Susan stood straight and settled her hands on her hips. “You know I don’t like that modern stuff, Clayton. Half of it looks like it belongs in the waiting lounge for a shuttle to outer space. All that glass and chrome, and chairs that look like they’re not meant to hold a bottom for longer than five minutes. Why you’d think that they’d never even heard of wood.”
“I’m not saying it has to be modern, just more updated.”
“I like our antiques. That clock is an antique, Clayton.”
“And there is no law that says every antique is a beautiful one, Susan. That thing is just plain old ugly. All I’m saying is that maybe we can update the look of our home without going too far in the modern direction. I love antiques just as much as you, but I like attractive antiques. I just want us to get some attractive antiques in here.”
“Well fine, Clayton,” she said as she turned to go back into the kitchen. “Let me get the rest of dinner on, now.”
Once she left, Agnes came through the swinging door so quickly Clayton wondered how it could have happened without them crashing headlong into one another. He followed his mother’s movements intently as she placed another dish in the middle of the table, then asked, “So what’s that?”
“It’s kale. I made it,” Agnes said, as if to assure her son of something.
“Oh” was all Clayton said at first. Then he continued, “Did you make it the way Susan makes hers? Because I like the way Susan makes it. She sautés her kale with onions and garlic and pepper sauce instead of boiling it with meat.”

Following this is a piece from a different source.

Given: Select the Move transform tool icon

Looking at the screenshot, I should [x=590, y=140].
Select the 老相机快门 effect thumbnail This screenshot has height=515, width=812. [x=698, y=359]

Agnes took her son in with seeming incredulity, then replied, “I made it the way I make kale. You ate it when you were a boy; now all of a sudden my kale’s not good enough for you?”
Clayton only laughed, nearly under his breath, then said, “Momma, in case you haven’t noticed, I haven’t been a boy for some time now, and I’ve had a lot of years eating Susan’s kale, that’s all.”
“Ummf,” was all Agnes said before she went back into the kitchen. And when she walked right back in behind Susan, with the twins trailing behind her, she went to her seat for dinner, settled herself, and said to Susan before her daughter-in-law could get into her chair, “All of a sudden, my kale isn’t good enough for him now. He wants your kale.”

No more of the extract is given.